Entries shown: Begin

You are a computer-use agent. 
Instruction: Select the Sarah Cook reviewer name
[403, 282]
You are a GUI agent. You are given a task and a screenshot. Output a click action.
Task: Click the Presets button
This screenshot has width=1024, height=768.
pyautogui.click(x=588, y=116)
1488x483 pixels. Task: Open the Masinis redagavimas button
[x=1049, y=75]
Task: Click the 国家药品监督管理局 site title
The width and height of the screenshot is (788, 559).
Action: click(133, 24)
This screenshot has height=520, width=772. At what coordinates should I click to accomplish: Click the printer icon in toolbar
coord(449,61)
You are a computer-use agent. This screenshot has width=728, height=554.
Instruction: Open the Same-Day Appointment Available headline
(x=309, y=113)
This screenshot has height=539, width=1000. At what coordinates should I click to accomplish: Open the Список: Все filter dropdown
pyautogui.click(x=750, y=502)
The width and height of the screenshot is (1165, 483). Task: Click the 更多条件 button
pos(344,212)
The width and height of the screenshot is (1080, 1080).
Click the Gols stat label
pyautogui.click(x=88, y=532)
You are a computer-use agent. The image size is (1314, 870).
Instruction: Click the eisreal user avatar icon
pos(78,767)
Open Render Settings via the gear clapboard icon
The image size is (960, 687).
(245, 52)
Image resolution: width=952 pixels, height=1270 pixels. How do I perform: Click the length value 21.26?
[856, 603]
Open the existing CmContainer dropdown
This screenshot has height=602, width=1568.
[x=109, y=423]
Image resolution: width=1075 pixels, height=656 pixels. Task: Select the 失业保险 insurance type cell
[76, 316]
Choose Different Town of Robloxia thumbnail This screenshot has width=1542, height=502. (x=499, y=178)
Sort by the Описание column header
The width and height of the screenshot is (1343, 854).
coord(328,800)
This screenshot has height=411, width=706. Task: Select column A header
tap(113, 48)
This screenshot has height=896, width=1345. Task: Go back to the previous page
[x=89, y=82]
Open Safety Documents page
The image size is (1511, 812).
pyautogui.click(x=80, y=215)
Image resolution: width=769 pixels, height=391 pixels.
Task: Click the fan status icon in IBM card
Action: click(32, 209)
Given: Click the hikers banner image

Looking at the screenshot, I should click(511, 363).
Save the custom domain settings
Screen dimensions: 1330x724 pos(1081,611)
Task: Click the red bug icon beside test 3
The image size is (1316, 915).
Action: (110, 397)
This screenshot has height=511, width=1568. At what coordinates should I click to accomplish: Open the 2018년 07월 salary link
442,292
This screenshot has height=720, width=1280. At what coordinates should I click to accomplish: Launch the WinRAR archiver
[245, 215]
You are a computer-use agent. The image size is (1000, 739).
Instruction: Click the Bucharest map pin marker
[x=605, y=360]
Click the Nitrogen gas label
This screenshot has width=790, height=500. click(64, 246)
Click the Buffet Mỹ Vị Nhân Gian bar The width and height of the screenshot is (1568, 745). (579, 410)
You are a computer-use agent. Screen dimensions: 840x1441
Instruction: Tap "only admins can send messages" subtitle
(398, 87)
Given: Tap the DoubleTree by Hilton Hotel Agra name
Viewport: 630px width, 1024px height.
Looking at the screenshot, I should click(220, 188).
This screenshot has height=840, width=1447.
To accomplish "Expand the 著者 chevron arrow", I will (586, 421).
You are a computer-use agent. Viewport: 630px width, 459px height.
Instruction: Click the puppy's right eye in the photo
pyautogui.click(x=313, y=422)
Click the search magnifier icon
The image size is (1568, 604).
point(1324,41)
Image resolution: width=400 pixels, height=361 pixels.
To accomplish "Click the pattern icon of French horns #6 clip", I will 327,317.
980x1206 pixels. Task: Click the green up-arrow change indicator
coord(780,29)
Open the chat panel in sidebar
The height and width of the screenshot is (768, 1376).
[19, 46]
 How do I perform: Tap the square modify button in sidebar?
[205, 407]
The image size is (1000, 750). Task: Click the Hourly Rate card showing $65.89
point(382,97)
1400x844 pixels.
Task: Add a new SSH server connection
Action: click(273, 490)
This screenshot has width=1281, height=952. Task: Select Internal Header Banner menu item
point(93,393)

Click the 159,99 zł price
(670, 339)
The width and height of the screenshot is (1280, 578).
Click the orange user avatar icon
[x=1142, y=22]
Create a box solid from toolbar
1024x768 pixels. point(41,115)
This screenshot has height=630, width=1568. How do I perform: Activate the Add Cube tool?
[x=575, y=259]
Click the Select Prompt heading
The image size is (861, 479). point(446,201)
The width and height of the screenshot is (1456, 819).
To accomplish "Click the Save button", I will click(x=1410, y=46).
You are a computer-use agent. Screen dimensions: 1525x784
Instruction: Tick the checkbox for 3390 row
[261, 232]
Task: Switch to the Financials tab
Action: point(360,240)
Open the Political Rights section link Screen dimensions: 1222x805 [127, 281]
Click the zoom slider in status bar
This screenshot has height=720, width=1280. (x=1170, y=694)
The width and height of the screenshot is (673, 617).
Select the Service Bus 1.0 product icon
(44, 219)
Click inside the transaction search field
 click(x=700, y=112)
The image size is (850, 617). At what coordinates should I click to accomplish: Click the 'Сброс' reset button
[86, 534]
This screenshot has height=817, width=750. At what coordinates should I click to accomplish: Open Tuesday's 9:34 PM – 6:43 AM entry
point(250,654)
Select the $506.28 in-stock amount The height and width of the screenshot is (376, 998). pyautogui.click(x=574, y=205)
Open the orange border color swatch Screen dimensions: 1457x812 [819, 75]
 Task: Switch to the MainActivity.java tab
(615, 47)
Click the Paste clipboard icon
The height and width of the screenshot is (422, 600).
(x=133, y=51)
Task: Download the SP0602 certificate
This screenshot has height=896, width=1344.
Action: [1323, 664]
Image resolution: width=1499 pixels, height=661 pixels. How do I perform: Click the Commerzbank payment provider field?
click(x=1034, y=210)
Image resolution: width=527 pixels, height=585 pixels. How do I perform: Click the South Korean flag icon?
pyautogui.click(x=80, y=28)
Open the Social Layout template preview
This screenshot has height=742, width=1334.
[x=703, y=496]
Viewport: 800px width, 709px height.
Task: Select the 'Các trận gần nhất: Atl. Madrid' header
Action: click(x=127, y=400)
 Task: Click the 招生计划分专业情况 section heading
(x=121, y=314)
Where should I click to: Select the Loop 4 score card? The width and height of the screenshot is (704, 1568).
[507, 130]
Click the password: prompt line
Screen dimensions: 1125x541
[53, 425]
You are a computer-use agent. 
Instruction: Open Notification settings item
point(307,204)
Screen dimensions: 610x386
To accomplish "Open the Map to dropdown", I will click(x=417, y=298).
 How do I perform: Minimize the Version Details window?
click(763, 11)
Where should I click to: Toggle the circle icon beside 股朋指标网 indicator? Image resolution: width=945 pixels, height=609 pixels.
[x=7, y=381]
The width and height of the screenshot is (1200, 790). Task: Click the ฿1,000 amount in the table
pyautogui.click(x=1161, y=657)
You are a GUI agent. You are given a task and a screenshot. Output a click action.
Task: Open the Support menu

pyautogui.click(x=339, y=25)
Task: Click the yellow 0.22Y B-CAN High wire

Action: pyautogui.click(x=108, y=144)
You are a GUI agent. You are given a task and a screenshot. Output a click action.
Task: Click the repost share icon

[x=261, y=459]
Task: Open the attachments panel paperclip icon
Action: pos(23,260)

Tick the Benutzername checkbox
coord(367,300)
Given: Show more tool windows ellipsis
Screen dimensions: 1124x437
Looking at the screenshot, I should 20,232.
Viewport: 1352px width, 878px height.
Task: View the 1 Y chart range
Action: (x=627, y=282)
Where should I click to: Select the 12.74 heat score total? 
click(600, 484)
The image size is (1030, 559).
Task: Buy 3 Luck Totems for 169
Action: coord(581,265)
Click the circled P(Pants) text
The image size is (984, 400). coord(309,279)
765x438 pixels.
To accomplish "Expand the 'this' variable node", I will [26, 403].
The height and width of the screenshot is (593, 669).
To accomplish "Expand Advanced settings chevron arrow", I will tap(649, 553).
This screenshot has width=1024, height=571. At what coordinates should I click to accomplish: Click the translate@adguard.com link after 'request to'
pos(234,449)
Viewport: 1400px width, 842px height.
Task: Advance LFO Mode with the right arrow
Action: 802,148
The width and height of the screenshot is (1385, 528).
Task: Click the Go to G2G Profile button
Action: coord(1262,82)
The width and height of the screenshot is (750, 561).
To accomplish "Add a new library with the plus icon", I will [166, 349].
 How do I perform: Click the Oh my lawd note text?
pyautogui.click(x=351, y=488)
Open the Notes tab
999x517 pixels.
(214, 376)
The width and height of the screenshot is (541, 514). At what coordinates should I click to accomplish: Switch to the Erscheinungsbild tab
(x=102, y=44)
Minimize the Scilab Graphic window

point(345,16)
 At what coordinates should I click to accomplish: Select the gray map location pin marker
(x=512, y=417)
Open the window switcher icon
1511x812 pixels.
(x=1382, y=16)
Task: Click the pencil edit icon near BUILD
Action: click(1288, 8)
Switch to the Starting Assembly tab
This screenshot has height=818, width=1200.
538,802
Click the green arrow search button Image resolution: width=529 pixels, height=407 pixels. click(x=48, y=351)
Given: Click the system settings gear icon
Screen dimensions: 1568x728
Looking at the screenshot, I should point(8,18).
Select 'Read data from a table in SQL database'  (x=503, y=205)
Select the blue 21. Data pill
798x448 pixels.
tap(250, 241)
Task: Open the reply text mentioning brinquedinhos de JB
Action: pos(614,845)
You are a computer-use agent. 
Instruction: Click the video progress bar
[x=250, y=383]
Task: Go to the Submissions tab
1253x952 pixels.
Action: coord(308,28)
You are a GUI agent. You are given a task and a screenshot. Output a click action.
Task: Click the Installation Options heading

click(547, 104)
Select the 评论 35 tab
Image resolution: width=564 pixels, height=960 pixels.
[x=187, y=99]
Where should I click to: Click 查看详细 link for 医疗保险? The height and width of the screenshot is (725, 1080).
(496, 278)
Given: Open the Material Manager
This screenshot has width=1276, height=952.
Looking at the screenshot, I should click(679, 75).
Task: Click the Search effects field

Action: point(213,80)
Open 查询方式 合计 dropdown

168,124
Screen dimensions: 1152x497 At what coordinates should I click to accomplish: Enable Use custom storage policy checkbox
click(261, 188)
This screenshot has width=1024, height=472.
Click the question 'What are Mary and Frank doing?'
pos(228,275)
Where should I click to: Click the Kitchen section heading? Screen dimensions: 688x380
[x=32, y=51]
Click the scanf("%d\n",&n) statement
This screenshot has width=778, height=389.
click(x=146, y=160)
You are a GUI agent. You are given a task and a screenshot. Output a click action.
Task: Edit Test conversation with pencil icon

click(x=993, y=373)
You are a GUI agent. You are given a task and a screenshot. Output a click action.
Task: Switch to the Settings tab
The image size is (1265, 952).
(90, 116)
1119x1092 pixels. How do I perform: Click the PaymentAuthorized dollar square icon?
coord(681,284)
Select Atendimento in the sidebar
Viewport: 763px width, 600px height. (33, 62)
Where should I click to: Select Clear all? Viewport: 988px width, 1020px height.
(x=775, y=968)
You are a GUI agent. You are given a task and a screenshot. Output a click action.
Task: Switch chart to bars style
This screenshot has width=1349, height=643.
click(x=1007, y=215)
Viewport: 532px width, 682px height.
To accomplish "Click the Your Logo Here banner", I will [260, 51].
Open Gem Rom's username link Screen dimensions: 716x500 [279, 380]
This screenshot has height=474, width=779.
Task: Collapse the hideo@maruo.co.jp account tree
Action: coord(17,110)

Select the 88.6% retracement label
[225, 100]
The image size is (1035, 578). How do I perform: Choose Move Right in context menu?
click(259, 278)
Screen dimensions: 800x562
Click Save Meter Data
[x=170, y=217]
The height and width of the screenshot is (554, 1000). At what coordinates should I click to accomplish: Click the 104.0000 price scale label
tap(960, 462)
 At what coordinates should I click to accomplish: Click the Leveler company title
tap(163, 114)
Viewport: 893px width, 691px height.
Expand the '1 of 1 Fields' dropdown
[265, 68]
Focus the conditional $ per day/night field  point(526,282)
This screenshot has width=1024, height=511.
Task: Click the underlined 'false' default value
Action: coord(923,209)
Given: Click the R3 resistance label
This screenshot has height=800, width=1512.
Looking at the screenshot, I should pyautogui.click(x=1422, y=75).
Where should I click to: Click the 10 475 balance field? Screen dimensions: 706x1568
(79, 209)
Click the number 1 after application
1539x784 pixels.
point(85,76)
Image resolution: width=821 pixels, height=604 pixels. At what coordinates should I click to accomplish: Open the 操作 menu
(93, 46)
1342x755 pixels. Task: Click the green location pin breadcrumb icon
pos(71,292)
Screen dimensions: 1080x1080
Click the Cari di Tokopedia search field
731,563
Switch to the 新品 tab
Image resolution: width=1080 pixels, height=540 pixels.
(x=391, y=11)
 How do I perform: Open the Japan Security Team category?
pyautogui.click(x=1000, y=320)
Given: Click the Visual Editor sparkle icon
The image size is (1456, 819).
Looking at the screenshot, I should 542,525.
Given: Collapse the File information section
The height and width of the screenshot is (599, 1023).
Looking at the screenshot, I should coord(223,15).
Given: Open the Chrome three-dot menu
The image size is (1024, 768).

Entries shown: End

**Task statement**
The listing above holds a line with "Click Save Meter Data" and a line with "Switch to the 新品 tab". Print the stretch from the first through the second, exactly and alone.

**Task result**
Click Save Meter Data
[x=170, y=217]
The height and width of the screenshot is (554, 1000). At what coordinates should I click to accomplish: Click the 104.0000 price scale label
tap(960, 462)
 At what coordinates should I click to accomplish: Click the Leveler company title
tap(163, 114)
Viewport: 893px width, 691px height.
Expand the '1 of 1 Fields' dropdown
[265, 68]
Focus the conditional $ per day/night field  point(526,282)
This screenshot has width=1024, height=511.
Task: Click the underlined 'false' default value
Action: coord(923,209)
Given: Click the R3 resistance label
This screenshot has height=800, width=1512.
Looking at the screenshot, I should pyautogui.click(x=1422, y=75).
Where should I click to: Click the 10 475 balance field? Screen dimensions: 706x1568
(79, 209)
Click the number 1 after application
1539x784 pixels.
point(85,76)
Image resolution: width=821 pixels, height=604 pixels. At what coordinates should I click to accomplish: Open the 操作 menu
(93, 46)
1342x755 pixels. Task: Click the green location pin breadcrumb icon
pos(71,292)
Screen dimensions: 1080x1080
Click the Cari di Tokopedia search field
731,563
Switch to the 新品 tab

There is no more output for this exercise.